* [Activity]: Print, exactly as they stand, the lines from the start of the listing to the line containing "The image size is (1420, 545).", inclusive.

* [Input]:
━━━━━━━━━━━━━━━━━━━━

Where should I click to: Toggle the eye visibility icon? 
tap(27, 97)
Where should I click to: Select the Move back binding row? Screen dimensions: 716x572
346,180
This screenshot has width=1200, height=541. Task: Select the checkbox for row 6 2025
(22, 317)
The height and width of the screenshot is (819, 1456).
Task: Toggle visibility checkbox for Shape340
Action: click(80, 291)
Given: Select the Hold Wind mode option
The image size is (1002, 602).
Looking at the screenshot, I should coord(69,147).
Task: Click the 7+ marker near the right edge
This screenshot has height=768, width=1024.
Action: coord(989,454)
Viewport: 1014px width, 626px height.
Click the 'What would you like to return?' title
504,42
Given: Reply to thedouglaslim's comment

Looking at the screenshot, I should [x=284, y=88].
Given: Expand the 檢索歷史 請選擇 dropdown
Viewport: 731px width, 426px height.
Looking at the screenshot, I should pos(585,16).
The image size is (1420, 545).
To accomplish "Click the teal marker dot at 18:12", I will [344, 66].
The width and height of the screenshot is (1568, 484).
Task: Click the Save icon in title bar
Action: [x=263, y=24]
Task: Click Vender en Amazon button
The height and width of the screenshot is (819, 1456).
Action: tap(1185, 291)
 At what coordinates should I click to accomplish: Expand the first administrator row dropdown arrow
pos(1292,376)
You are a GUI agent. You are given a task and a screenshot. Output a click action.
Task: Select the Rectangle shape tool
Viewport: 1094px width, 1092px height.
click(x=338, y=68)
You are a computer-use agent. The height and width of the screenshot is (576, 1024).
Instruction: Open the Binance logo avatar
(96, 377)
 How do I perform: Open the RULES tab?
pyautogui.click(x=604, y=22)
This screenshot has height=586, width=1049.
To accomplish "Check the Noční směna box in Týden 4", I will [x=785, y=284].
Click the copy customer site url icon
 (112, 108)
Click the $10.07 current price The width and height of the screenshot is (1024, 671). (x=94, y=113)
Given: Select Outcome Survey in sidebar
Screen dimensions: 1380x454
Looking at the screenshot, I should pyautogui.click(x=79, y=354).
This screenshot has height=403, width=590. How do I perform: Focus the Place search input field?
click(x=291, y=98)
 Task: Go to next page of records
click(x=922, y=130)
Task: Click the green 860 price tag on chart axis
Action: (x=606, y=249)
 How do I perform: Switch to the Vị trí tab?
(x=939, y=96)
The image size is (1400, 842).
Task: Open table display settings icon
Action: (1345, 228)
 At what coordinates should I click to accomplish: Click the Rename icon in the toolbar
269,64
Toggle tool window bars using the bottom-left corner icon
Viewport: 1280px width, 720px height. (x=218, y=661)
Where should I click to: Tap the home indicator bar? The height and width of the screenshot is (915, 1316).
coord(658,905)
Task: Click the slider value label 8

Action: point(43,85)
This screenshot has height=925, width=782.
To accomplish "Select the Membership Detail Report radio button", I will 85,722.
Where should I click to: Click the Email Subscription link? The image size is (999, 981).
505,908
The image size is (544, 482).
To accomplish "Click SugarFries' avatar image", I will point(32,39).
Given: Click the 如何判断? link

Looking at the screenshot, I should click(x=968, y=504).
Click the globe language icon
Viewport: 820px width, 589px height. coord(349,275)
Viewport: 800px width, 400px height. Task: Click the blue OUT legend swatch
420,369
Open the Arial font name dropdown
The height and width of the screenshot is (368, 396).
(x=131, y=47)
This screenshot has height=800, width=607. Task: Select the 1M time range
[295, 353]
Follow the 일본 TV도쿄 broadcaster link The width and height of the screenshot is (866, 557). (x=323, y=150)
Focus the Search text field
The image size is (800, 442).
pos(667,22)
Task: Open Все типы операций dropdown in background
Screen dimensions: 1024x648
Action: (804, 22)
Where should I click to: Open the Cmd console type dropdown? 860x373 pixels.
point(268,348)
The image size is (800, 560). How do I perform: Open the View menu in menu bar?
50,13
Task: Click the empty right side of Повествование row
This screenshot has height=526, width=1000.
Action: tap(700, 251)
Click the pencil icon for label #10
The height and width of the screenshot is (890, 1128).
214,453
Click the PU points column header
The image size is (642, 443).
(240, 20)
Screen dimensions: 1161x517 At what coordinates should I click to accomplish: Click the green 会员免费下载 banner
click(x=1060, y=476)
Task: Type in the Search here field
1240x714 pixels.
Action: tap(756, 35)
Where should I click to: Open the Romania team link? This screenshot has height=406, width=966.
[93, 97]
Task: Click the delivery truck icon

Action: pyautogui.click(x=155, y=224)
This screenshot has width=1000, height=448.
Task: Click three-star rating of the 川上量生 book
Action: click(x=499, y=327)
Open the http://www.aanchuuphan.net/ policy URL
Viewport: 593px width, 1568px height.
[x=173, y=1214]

━━━━━━━━━━━━━━━━━━━━

* [Response to this exercise]:
Where should I click to: Toggle the eye visibility icon? 
tap(27, 97)
Where should I click to: Select the Move back binding row? Screen dimensions: 716x572
346,180
This screenshot has width=1200, height=541. Task: Select the checkbox for row 6 2025
(22, 317)
The height and width of the screenshot is (819, 1456).
Task: Toggle visibility checkbox for Shape340
Action: click(80, 291)
Given: Select the Hold Wind mode option
The image size is (1002, 602).
Looking at the screenshot, I should coord(69,147).
Task: Click the 7+ marker near the right edge
This screenshot has height=768, width=1024.
Action: coord(989,454)
Viewport: 1014px width, 626px height.
Click the 'What would you like to return?' title
504,42
Given: Reply to thedouglaslim's comment

Looking at the screenshot, I should [x=284, y=88].
Given: Expand the 檢索歷史 請選擇 dropdown
Viewport: 731px width, 426px height.
Looking at the screenshot, I should pos(585,16).
The image size is (1420, 545).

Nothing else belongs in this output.